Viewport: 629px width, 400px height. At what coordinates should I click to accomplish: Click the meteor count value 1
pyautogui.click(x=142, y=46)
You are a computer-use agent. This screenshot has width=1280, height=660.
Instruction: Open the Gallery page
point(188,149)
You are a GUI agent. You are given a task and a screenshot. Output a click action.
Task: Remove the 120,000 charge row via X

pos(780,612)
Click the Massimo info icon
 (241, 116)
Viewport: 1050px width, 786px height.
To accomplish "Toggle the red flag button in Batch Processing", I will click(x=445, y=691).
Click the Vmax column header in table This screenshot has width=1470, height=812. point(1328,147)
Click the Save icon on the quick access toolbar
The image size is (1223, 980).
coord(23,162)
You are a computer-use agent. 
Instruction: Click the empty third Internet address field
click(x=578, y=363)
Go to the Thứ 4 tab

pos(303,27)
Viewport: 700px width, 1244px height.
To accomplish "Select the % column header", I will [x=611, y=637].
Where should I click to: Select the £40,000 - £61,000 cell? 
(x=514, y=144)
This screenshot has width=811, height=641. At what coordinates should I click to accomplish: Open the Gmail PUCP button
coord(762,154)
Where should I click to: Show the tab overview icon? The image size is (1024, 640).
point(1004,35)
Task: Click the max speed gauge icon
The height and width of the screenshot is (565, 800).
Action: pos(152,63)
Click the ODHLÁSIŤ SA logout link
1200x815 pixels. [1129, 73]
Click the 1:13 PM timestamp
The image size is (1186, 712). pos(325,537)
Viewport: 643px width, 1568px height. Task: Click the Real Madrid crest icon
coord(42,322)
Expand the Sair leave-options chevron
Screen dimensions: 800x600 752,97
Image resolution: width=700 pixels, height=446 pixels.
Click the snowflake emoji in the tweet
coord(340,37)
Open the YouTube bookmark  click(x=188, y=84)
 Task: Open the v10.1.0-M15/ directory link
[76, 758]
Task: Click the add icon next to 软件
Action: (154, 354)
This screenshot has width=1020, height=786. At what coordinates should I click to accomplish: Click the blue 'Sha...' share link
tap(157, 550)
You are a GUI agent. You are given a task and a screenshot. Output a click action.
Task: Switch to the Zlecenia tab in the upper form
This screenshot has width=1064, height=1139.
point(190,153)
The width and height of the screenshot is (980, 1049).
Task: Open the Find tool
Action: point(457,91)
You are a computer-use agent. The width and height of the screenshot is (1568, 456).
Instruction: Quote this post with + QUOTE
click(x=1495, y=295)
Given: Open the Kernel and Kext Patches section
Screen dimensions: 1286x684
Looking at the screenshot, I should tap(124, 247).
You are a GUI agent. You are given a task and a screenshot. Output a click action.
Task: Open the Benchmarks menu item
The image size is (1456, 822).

-- -- --

• What this task involves
Everything from the line containing "Task: Switch to" to the end of the listing above must be returned exactly. Both end lines belong in it.

• Result of the task
Task: Switch to the Zlecenia tab in the upper form
This screenshot has width=1064, height=1139.
point(190,153)
The width and height of the screenshot is (980, 1049).
Task: Open the Find tool
Action: point(457,91)
You are a computer-use agent. The width and height of the screenshot is (1568, 456).
Instruction: Quote this post with + QUOTE
click(x=1495, y=295)
Given: Open the Kernel and Kext Patches section
Screen dimensions: 1286x684
Looking at the screenshot, I should tap(124, 247).
You are a GUI agent. You are given a task and a screenshot. Output a click action.
Task: Open the Benchmarks menu item
The image size is (1456, 822).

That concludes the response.